The national director of the Anti-Defamation League, Abraham Foxman, is for the first time publicly referring to the murder of Armenians at the hands of the Ottoman Empire during World War I as a "genocide."

Mr. Foxman's decision, released in a press statement yesterday morning, follows a week of turmoil emanating from the Massachusetts city of Watertown — home to America's third largest community of Armenian Americans — as well as the Armenian Library and Museum of America.

Watertown's city council voted last week to rescind its participation in an ADL tolerance program, "No Place for Hate," over the group's reluctance to use the term. Later in the week, the ADL's regional director for New England, Andrew Tarsy, and the regional board broke with the national organization over the issue. Mr. Tarsy, a popular and highly regarded leader, was subsequently fired.

"We have never negated but have always described the painful events of 1915–1918 perpetrated by the Ottoman Empire against the Armenians as massacres and atrocities," Mr. Foxman's statement said. "On reflection, we have come to share the view of Henry Morgenthau Sr. that the consequences of those actions were indeed tantamount to genocide. If the word genocide had existed then, they would have called it genocide."

In announcing his decision, Mr. Foxman said conversations with a Nobel Peace Prize laureate, Elie Wiesel, and other scholars had influenced his decision to embrace the "consensus."

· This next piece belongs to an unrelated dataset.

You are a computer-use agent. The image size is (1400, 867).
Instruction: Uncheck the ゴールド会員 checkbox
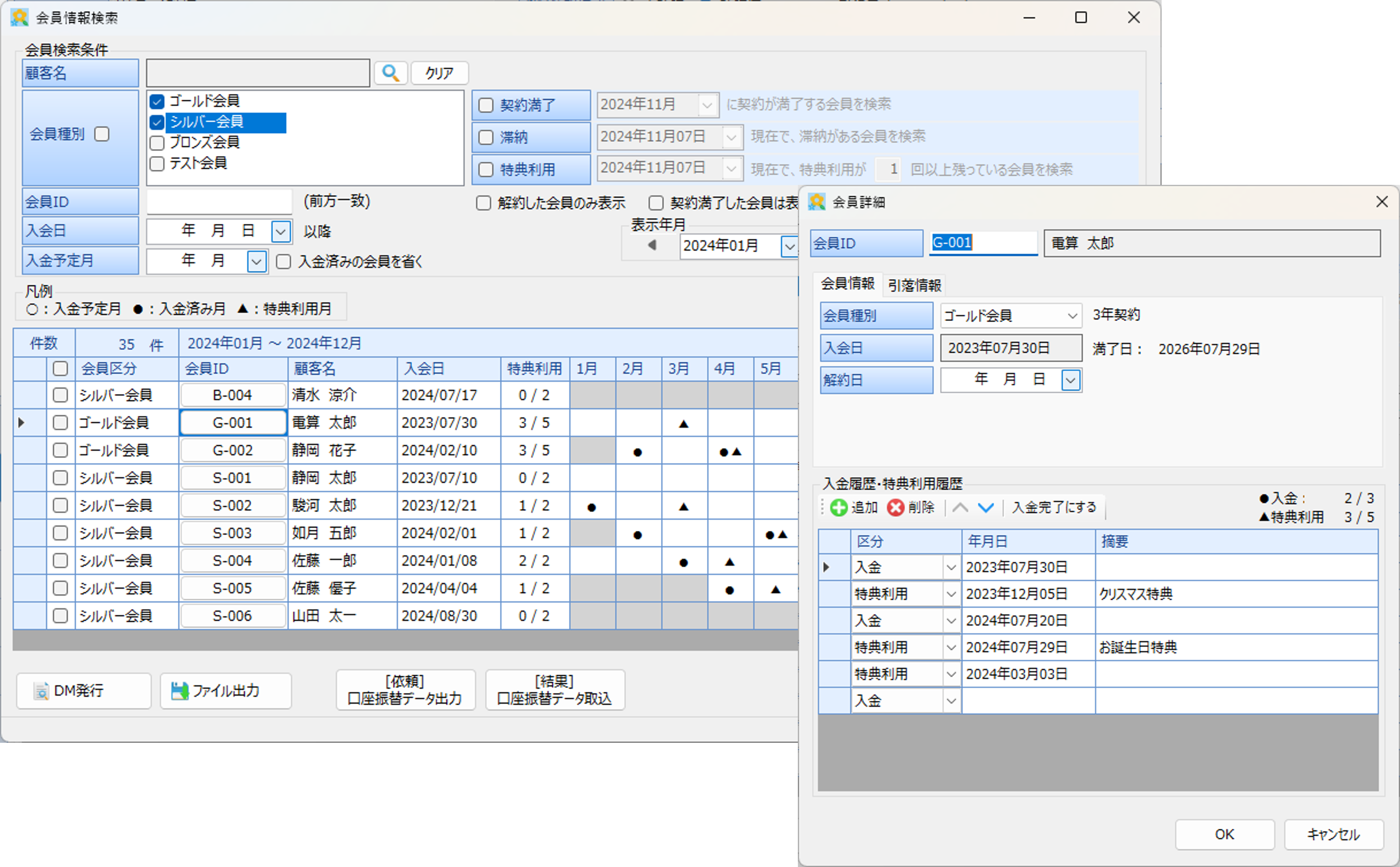(x=157, y=101)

"I hope that Turkey will understand that it is Turkey's friends who urge that nation to confront its past and work to reconcile with Armenians over this dark chapter in history," he added, referring to the current Turkish government's policy of protesting other countries' formal acknowledgment of the mass killings.

Speaking to The New York Sun, Mr. Foxman said the flap had confronted the group with "competing moral concerns," and invoked Rabbi Hillel's famous aphorism, "If I am not for myself, who will be? If I am only for myself, what am I?"

"With the Jewish community under attack throughout the world and not a lot of friends, the first imperative has to be Rabbi Hillel," Mr. Foxman said. "You have to address the first part before you can consider the second."

The relationship of groups such as the ADL and the organized Jewish community with Turkey, a secular nation with a largely Muslim population, is a sensitive one. In discussing Congress's "Armenian Genocide Resolution," House Resolution 106, the ADL cited concerns over the Jewish community in Turkey, the country's status as an American ally, and its relationship with Israel: "We continue to firmly believe that a congressional resolution on such matters is a counterproductive diversion and will not foster reconciliation between Turks and Armenians, and may put at risk the Turkish Jewish community and the important multilateral relationship between Turkey, Israel, and the United States."

Previously, the ADL had said it took "no position" on the action. Steve Grossman, a former president of the American Israel Public Affairs Committee and a leader in Boston's Jewish community, praised Mr. Foxman's decision. "As somebody who has not hesitated to criticize Abe Foxman and the national ADL for their failure to secure the moral high ground on the issue of the Armenian genocide, I give Abe Foxman a lot of credit for his willingness to change his position," Mr. Grossman said. "It is a distinguished leader indeed who can change a long-held position and acknowledge that this position is no longer legitimate or tenable."

Boston's Jewish Community Relations Council also came out in support of the move. "We applaud the statement released today by Abraham Foxman changing the position of the National ADL in response to the concerns expressed by the NE Regional Office about recognition of the Armenian Genocide perpetrated from 1915–1918 by the Ottoman Empire," the group said in a statement.

Mr. Grossman also called for Mr. Foxman to give Mr. Tarsy his job back. "I hope they can see it in their hearts and in their best interests to reinstate Andy Tarsy as the New England regional director of the ADL." Mr. Foxman called Mr. Tarsy's termination "a management decision."